In terms of this rule a creditor can only recover maximum interest up to the amount of the capital debt. Over the last decade or two our Courts have had a few opportunities to develop this common law rule.
- Any doubt that this rule is still part of our law has been removed by the Appeal Court in 1992 when the Court confirmed that this rule is still very much part of our modern legal system. The purpose of this rule is to protect debtors and in this particular case (LTA Construction Beperk v Administrateur, Transvaal) the Court ruled that this rule applies to all contracts under which a debt is subject to interest at a fixed rate. It does therefore not only apply to ordinary money-lending transactions.
- In Standard Bank of South Africa Limited v Oneanate Investments (Pty) Ltd (In Liquidation) in 1998 the Court furthermore ruled that the in duplum rule cannot be waived by a debtor.
- In a 2002 case in the Appeal Court (Commissioner, SARS v Woulidge) the Court emphasized that the real purpose of this rule is the protection of borrowers against exploitation by lenders and the rule can only be applied where this consideration is present.
- Recently in 2005 in the Durban High Court (Verulam Medicentre (Pty) Ltd v Ethekweni Municipality) the Judge concluded that it is important that the rule will only be applicable if the interest claimed does not serve a purpose other than the ordinary function that interest fulfils. More important however is that the Court also held that a borrower like the Ethekweni Municipality is not the sort of party that required protection.

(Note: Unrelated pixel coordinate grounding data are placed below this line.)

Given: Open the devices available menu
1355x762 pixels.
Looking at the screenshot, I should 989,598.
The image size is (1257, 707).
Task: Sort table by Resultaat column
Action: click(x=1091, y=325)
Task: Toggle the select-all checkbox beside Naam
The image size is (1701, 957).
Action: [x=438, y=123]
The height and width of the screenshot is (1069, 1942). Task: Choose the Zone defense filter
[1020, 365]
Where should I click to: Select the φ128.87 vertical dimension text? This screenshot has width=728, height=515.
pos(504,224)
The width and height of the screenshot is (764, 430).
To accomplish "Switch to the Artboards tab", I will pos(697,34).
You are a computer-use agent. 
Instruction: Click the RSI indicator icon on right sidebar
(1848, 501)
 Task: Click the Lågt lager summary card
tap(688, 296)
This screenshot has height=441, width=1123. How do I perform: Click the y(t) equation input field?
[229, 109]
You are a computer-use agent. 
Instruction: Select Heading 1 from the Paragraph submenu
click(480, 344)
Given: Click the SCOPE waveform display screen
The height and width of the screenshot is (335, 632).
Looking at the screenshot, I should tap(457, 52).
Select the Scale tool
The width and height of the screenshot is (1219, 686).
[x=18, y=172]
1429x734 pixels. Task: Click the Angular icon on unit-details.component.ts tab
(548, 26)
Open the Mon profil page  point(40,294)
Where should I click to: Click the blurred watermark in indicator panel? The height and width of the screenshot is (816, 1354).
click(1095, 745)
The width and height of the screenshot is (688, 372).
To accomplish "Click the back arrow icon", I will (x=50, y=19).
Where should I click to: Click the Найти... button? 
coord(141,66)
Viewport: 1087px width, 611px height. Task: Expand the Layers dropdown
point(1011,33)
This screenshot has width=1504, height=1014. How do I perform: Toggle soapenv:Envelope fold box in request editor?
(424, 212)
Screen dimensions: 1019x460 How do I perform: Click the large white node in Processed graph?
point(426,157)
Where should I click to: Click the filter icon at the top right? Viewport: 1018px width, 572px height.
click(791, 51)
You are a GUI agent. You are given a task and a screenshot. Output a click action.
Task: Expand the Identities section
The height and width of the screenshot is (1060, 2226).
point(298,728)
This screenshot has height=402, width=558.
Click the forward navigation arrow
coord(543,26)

In conclusion it is clear that in the majority of cases a creditor will not be able to recover interest exceeding the capital amount of the original claim. It is therefore of the utmost importance that long outstanding debts should be recovered before the in duplum rule becomes a possibility or a probability in an endeavour to prevent a situation where a creditor can no longer recover any further interest.